Si tratta allora di mollare gli ormeggi e di abbandonare le nostre confortanti certezze (i tempi replicati con lo stesso ritmo, le slide fatte in un certo modo, le prevedibili interazioni) per ricreare dei modelli più consoni al mutamento di scenario.
In un certo senso, è stato come (ri)scoprire – non senza stupore – quanta passione avevo sepolto sotto le abitudini di tutti i giorni.
Quindi, per me è stato il momento giusto per rivedere la struttura dei miei corsi e accorgermi che avevo davanti un grosso lavoro di sottrazione: meno slide, meno divagazioni, meno “rumore”.
La ragione dell’irragionevolezza
Si è trattato di un lavoro non semplice. E devo confessare che nelle fasi iniziali dell’impresa mi sono chiesto più volte machimelofafare, con molta voglia di lasciare il mondo così com’era. Dopotutto, non avevo alcun obbligo e potevo benissimo continuare a fare come avevo sempre fatto.
Ma ecco accendersi la lampadina. Chi ha la responsabilità di trasferire ad altri delle conoscenze, ha un vincolo imprescindibile, quello di non accettare mai le cose per come sono, ma di impegnarsi per come dovrebbero essere. Solo così l’insegnamento cessa di essere unicamente una mera e sterile nozione, diventando un vero e proprio esempio di vita.
Come dire, la ragione (che spesso fa rima con la comodità) vorrebbe che ci adattassimo al mondo, mentre è solo grazie all’irragionevolezza che possiamo modellare il futuro secondo forme inusuali.
Imparare, disimparare, imparare di nuovo. È racchiusa dentro questo processo circolare l’essenza persistente della formazione.

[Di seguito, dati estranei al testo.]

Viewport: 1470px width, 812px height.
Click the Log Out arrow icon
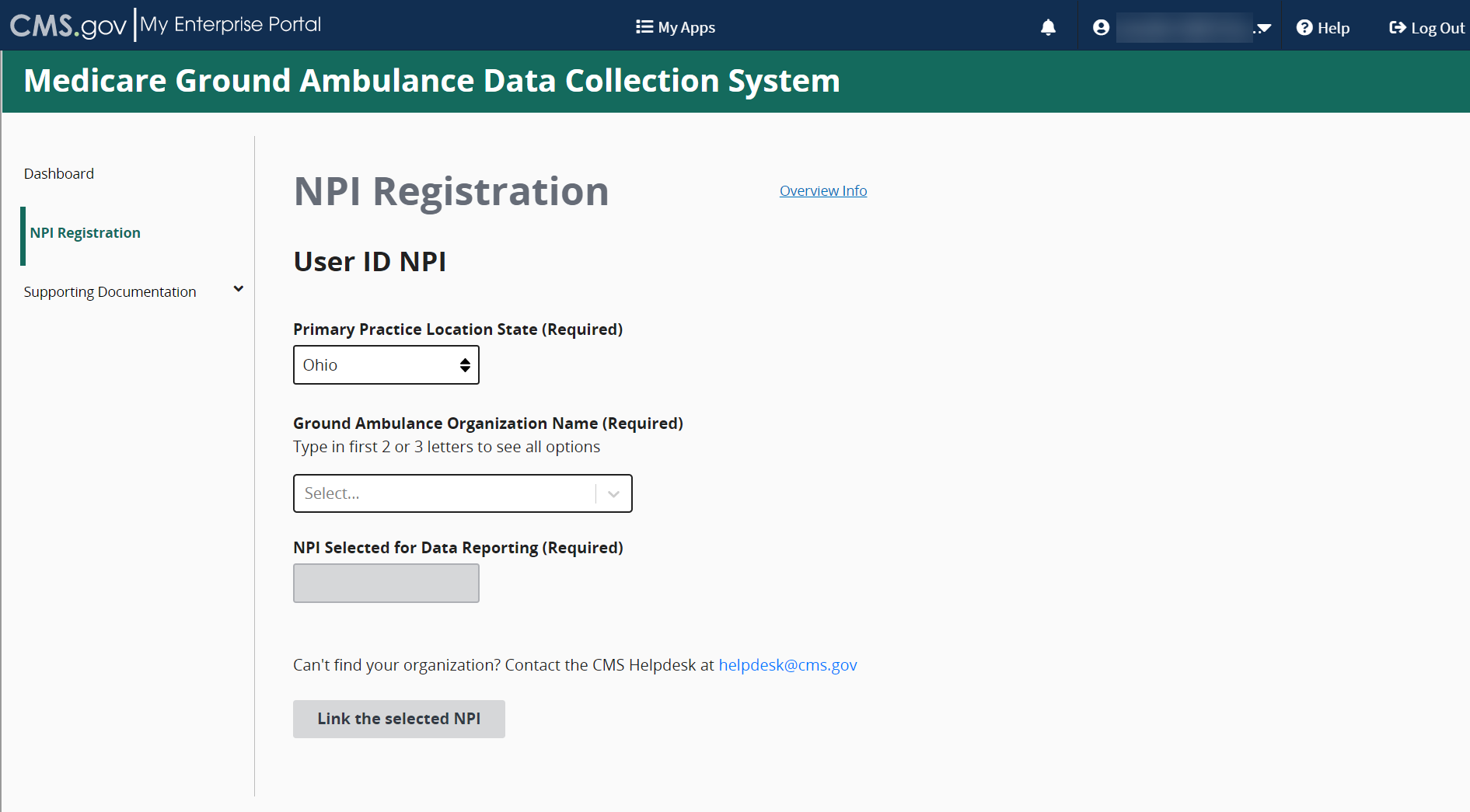(x=1397, y=28)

Credi nel senso di quello che fai?
Qualche anno fa, un ministro ebbe addirittura l’ardire di affermare che “con la cultura non si mangia”, facendo presagire che il sapere sarebbe marginale (o del tutto insignificante) rispetto a cose “più concrete” come evidentemente, ça va sans dire, l’economia.
La frase ne ha fatta di strada, tanto che oggi il non sapere pare essere diventato un modus più venerato della stessa conoscenza. Prima che sui social, avevamo già avuto un assaggio di questo andazzo nei vari reality dove le abilità dei partecipanti dovevano – da copione – convergere verso il punto zero di non possedere alcuna opinione marcata.

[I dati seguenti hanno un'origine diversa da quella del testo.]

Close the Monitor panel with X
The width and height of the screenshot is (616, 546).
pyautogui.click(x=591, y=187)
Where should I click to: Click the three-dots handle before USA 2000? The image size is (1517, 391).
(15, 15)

Sembrerà paradossale, ma tutto questo nasce anche dalla scarsa considerazione che hanno di sé gli stessi protagonisti dell’insegnamento a tutti i livelli. Con punte ancora più al ribasso per quanto riguarda i formatori aziendali.
Possiamo diventare un “modello culturale” se siamo noi i primi a manifestare sfiducia nel senso di ciò che facciamo? Non è un caso che il rimescolamento delle carte, a opera della pandemia, abbia posto anche l’accento sulla “formazione della formazione”.
Fuori da ogni intento polemico, sarebbe davvero giunto il momento di confezionare gli argomenti dei corsi in sinergia con chi materialmente li eseguirà. In un colpo solo si otterrebbero due risultati: una migliore qualità dell’insegnamento e una maggiore motivazione del docente.
E, lo voglio ripetere ancora una volta, il secondo aspetto è quello che dà significato a tutta la formazione aziendale.